Road traffic accidents mostly affect the young and earning members of the family, placing a great deal of mental, physical and economical stress on the family and the society at large. This economic loss due to accidents is estimated to be in the range of Rs. 5,50,000 million per annum. I hope the problem is addressed soon by health administrators by improving the preventive aspects of road safety, and by the wide-spread use of an early therapeutic pre-hospital care protocol.[13],[14]

The initially performed posterior spinal approaches have been replaced by anterior approaches, wherever indicated. Spinal stabilization procedure using screw and plates are being used, frequently utilizing both open and minimally invasive techniques. Electrophysiological monitoring is being used frequently during surgery for spinal cord lesions.

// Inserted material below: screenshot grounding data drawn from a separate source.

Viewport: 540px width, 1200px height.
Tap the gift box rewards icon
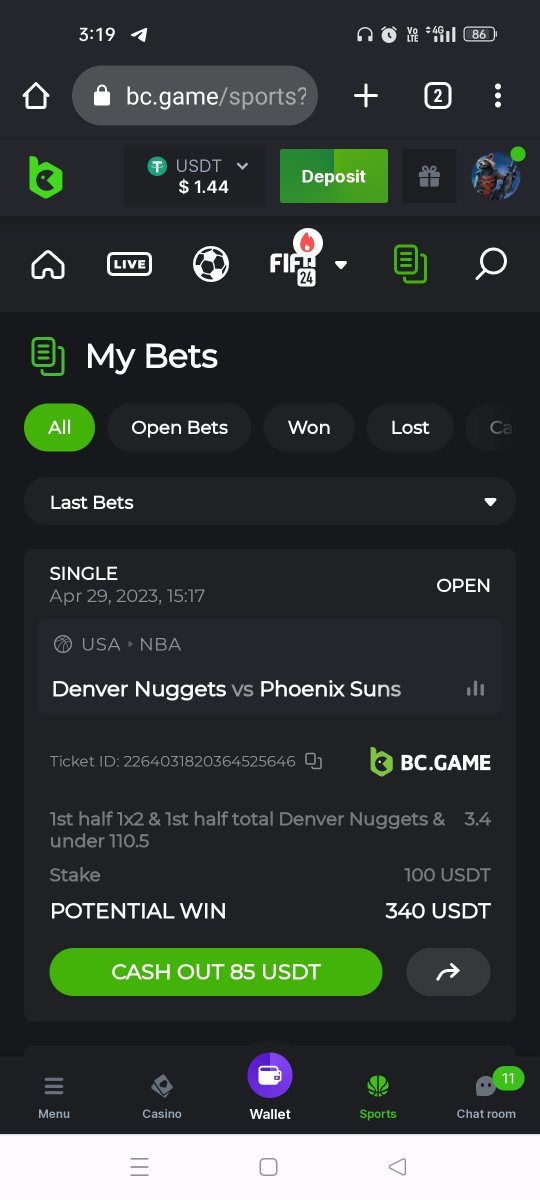429,177
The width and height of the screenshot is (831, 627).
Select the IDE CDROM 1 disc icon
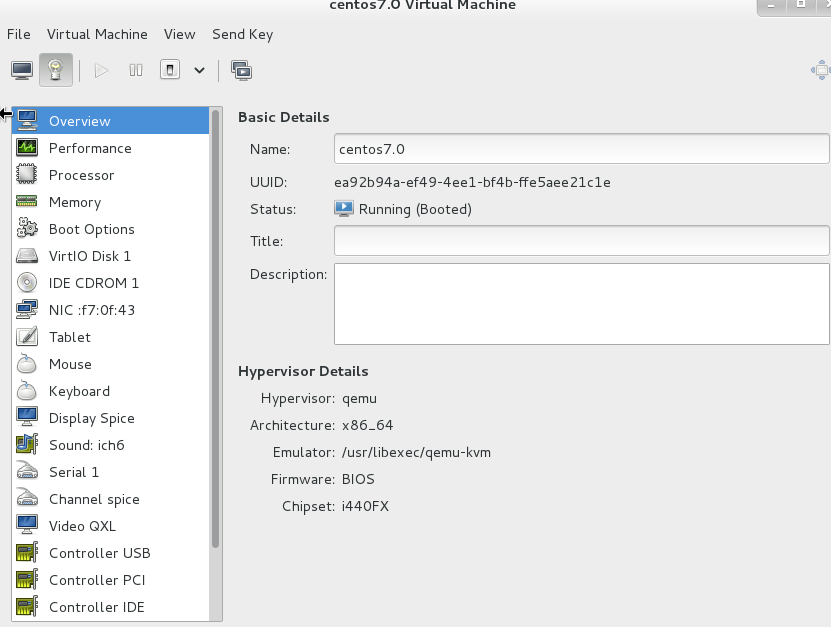coord(26,282)
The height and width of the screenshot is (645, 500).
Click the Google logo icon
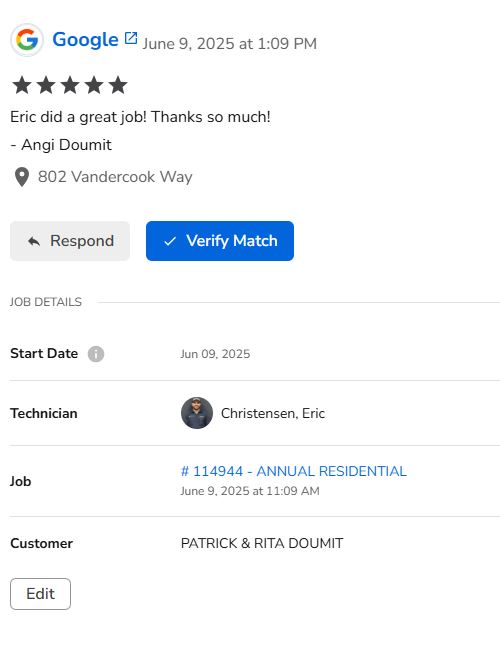pos(27,40)
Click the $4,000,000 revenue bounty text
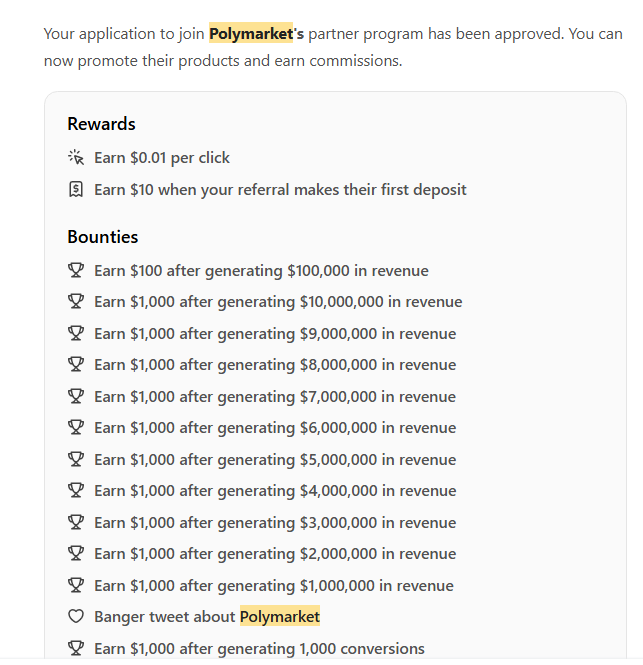643x665 pixels. pyautogui.click(x=275, y=491)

The progress of neurological services in the country is evident from the development of various subspecialties that have formed off-shoot societies from the parent society, the Neurological Society of India. These include the Indian Academy of Neurology, the Skull Base Surgery Society of India, the Neuro-Trauma Society of India, the Indian Society of Stereotactic and Functional Neurosurgery, the Indian Society of Cerebrovascular Surgery, the Indian Society for Pediatric Neurosurgery, the Neuro-Oncology Society of India, the Indian Society of Neuroradiology, the Indian Society for Study of Pain, and the Society of Indian Neuro-Nurses. Fellowships have been started in some of the sub-specialties of neurosurgery.[15]

I feel that the specialty of neurosurgery demands an element of critical thinking, analytical ability, excellent surgical skills, and also the ability to perform delicate and prolonged surgeries. The latest advances in robotic surgery and enhanced imaging procedures, has made the art of surgery more precise. Neurosurgery has always been a demanding branch. Surgeons should remain calm under stress. The branch provides great mental satisfaction and happiness if the procedure is successful and a life is saved.

We have come a long way and the future appears to be bright for the specialty of neurosurgery.